Data excerpts:
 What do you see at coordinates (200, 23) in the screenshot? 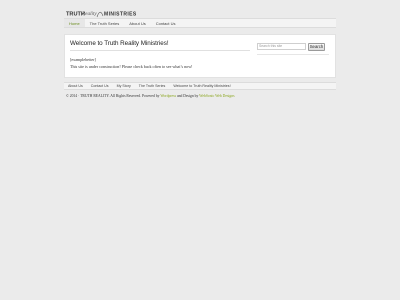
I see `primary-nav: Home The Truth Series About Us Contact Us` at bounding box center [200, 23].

---

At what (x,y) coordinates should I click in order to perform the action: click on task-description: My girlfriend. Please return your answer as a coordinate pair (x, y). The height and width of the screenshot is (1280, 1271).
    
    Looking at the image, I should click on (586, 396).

==

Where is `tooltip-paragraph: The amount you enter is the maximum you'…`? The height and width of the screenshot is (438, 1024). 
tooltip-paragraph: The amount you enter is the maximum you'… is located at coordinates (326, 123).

Your goal: Duplicate the lines from the one with "At what (x,y)" through the one with "Looking at the", both included, without any change.

Answer box:
At what (x,y) coordinates should I click in order to perform the action: click on task-description: My girlfriend. Please return your answer as a coordinate pair (x, y). The height and width of the screenshot is (1280, 1271).
    
    Looking at the image, I should click on (586, 396).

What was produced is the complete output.